La maxi-diga turca realizzata a Ilisu rischia di far morire di sete un pezzo di Iraq. Non uno qualsiasi. Perché in quell'area la popolazione è prevalentemente curda e dunque l'obiettivo appare più che chiaro. In un momento di crisi idrica vuol dire condannare quei territori alla desertificazione.

Esteri 13_06_2018
La diga di Ilisu

La Turchia evidentemente ormai ritiene di essere immune da ogni responsabilità in ambito nazionale e internazionale. Perché se è ben conosciuto il clima di repressione dei diritti civili in patria, per volontà del sultano Erdogan, è forse meno noto ai più quel che Ankara sta facendo all'estero. In Iraq per esempio dove la maxi-diga realizzata a Ilisu rischia di far morire di sete un pezzo di Iraq. Non uno qualsiasi. Perché in quell'area la popolazione è prevalentemente curda e dunque l'obiettivo appare più che chiaro.

La diga infatti, che vanta un'altezza di circa 144 metri, una volta riempita andrà a coprire un'ampiezza di circa trentamila ettari costringendo le popolazioni che lì sono stanziate da decenni a spostarsi, così da andare a stabilirsi nelle città limitrofe. Una prova di forza che Erdogan intende mettere a segno a strettissimo giro di posta con le elezioni di fine giugno che vedono la sua situazione politica e di consenso non proprio ai massimi; l'obiettivo è segnalato palesemente dalla decisione di anticipare a questi giorni le operazioni di riempimento della diga che invece erano previste per la fine di Luglio. Il Sultano e il suo esecutivo puntano con tutta evidenza ad indebolire ancora di più una popolazione già colpita duramente da attacchi militari, massacri, esodi forzati, lotta al terrorismo jihadista.

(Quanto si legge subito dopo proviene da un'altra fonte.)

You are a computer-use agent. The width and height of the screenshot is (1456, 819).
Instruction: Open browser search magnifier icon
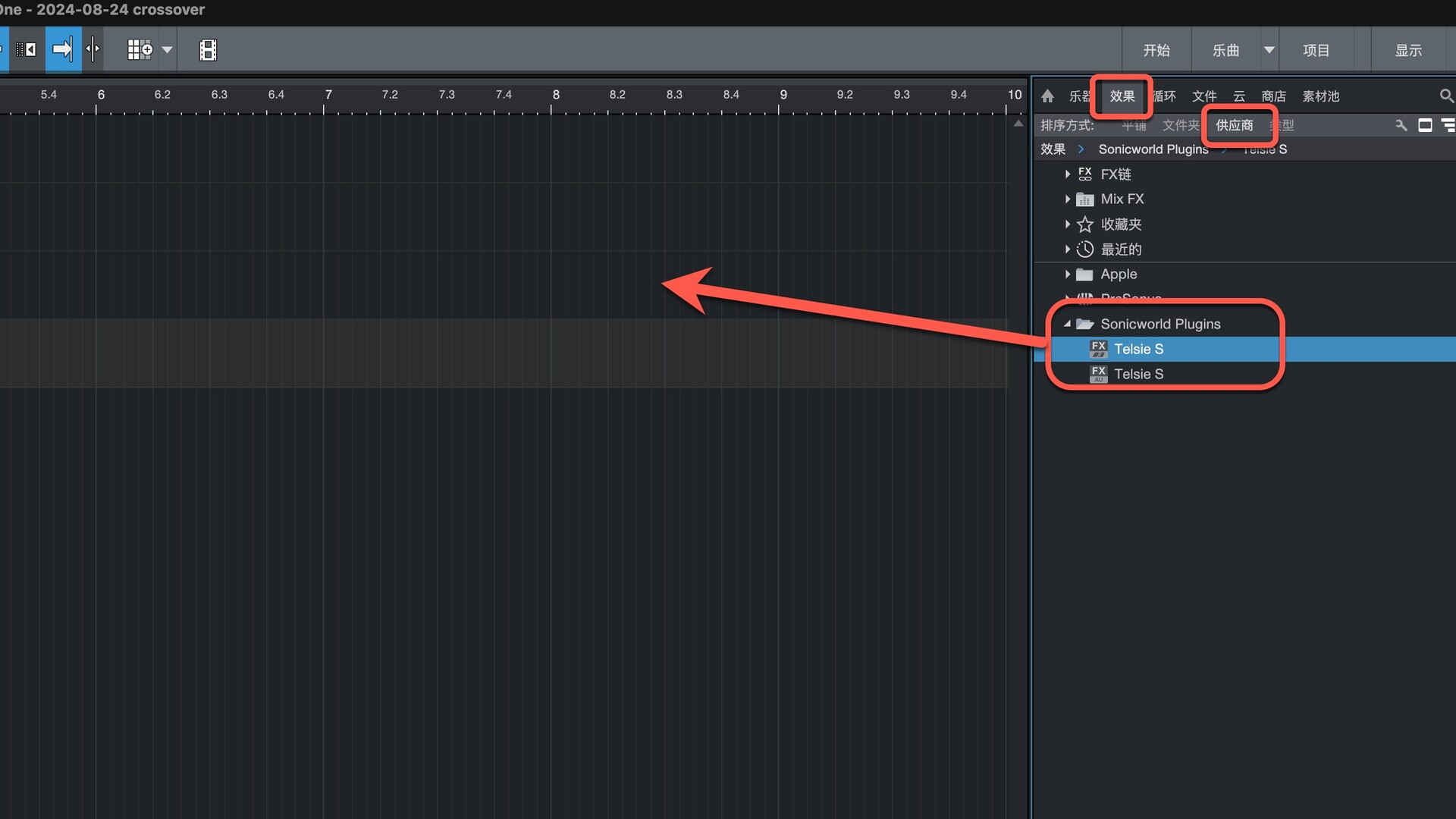coord(1445,96)
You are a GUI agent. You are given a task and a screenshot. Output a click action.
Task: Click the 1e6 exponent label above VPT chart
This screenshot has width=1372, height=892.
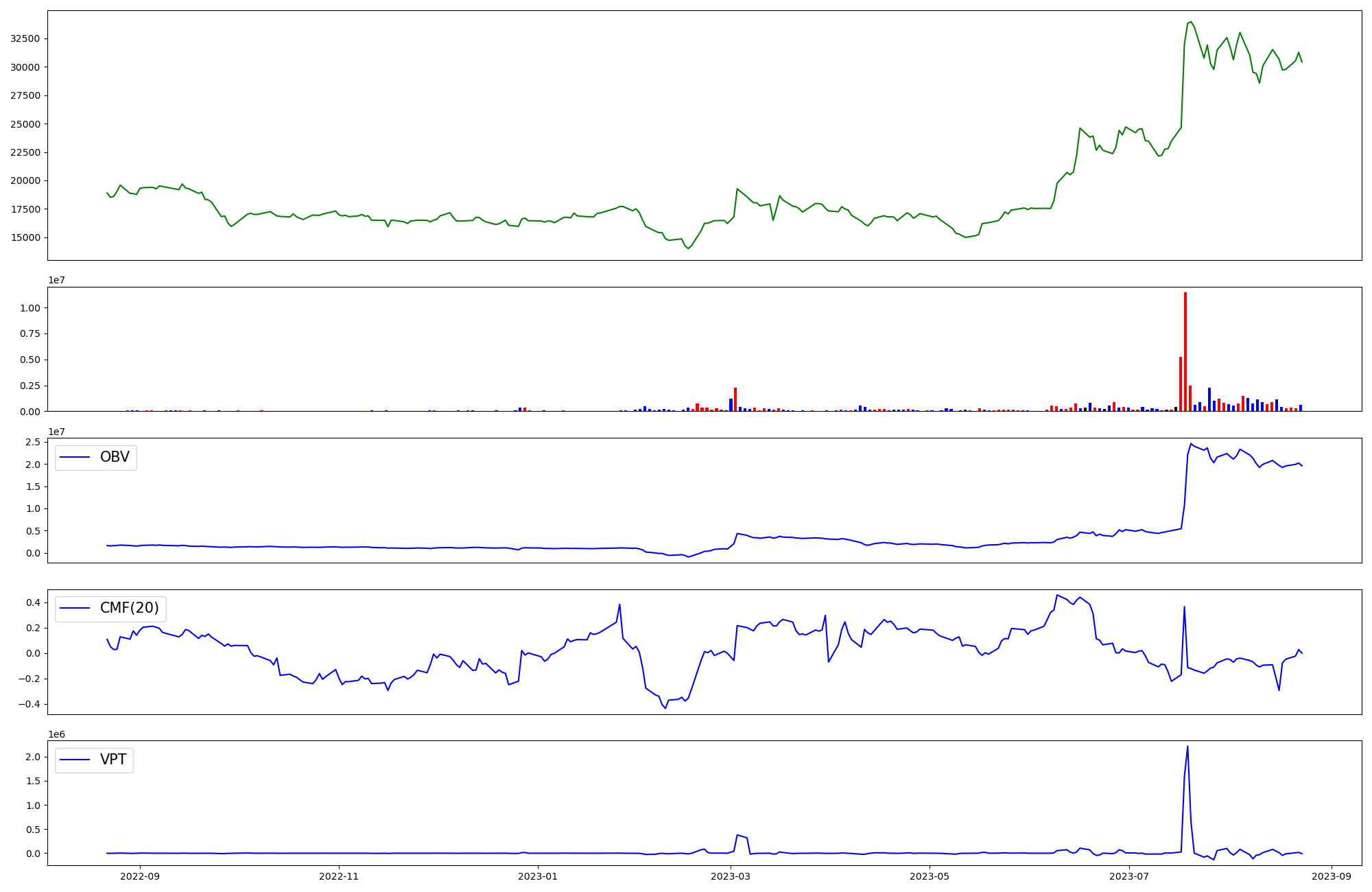pyautogui.click(x=56, y=734)
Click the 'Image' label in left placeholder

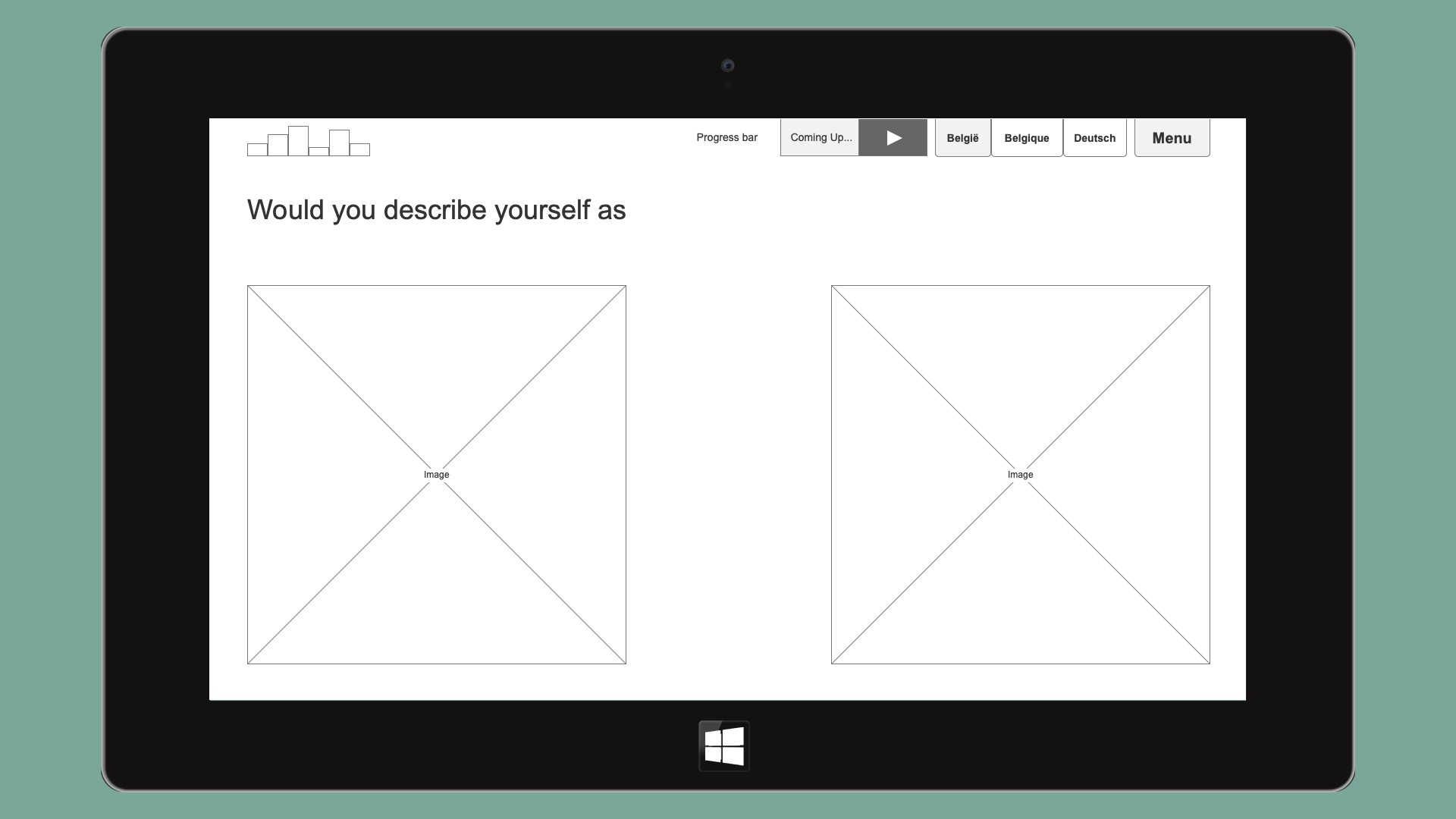pos(436,475)
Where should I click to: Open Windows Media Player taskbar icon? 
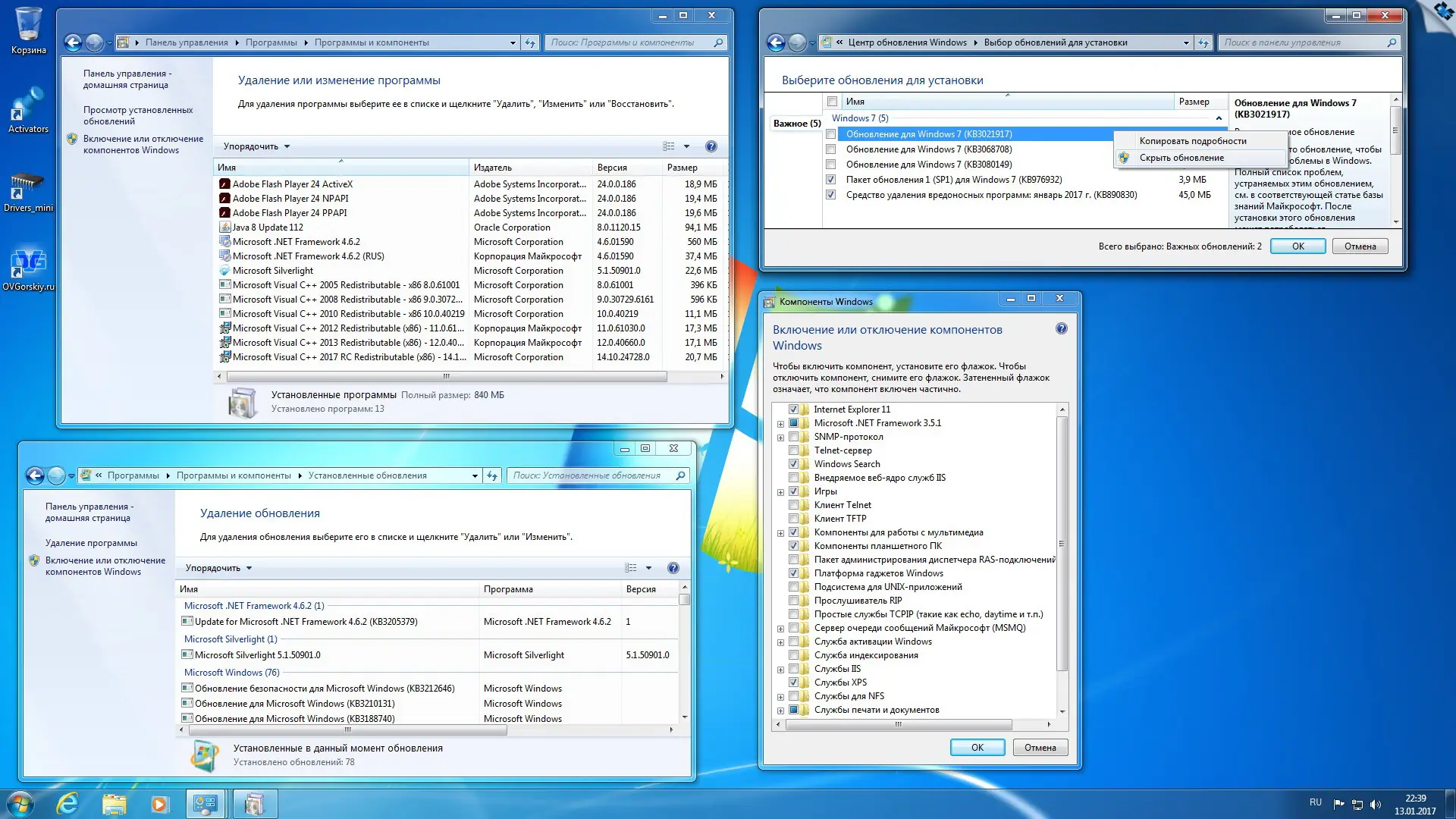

Togliere acqua al Tigri e all'Eufrate in un momento di crisi idrica senza precedenti significa condannare quei territori ad una desertificazione senza scampo, questo il governo iracheno ha lamentato contro Ankara che però, nonostante prese di posizione di facciata, non indietreggia di un passo. Anche se potrebbe far cadere un popolo intero sotto i colpi della sete durante un'estate torrida e dalla durata ignota. Ancora una volta le mire del Sultano Erdogan, e in questo caso anche le sue impellenti necessità elettorali, la fanno da padrone in un quadrante devastato, senza tregua. Non è bastato infatti al presidente turco lasciar entrare e uscire gli jihadisti e i foreign fighters dell'Isis con destinazione ora Iraq e Siria ora Occidente, non non era ancora abbastanza. Non è bastata Afrin con la sua devastazione, occorreva forzare ancora di più la mano e andare a colpire nel mucchio, ponendo curdi e iracheni davanti allo spettro di un destino imminente atroce, in preda alla sete.

Il Tigri e l'Eufrate hanno poi un valore simbolico non indifferente, con il loro innegabile contributo alla nascita della civiltà globale: impoverirli significa colpire ancora di più di due corsi d'acqua. Ma tanto a Erdogan tutto è concesso, niente è negato e anche se il governo di Baghdad protesta e lancia l'allarme sete nessuno muove un dito. Lui è intoccabile, perché fa paura. Fanno paura alla comunità internazionale le sue minacce di guerra di religione per la chiusura delle moschee in Austria, fanno paura le sue minacce sui migranti. E nessuno dice nulla se a sostenere il Qatar, principale Paese finanziatore e sostenitore del radicalismo jihadista, dopo un anno di embargo sia proprio la Turchia che continua a foraggiare Doha per non farne incrinare l'economia. Silenzi assordanti su Ankara e su Erdogan. Anche adesso che la tornata elettorale alle porte potrebbe segnarne l'inizio del declino.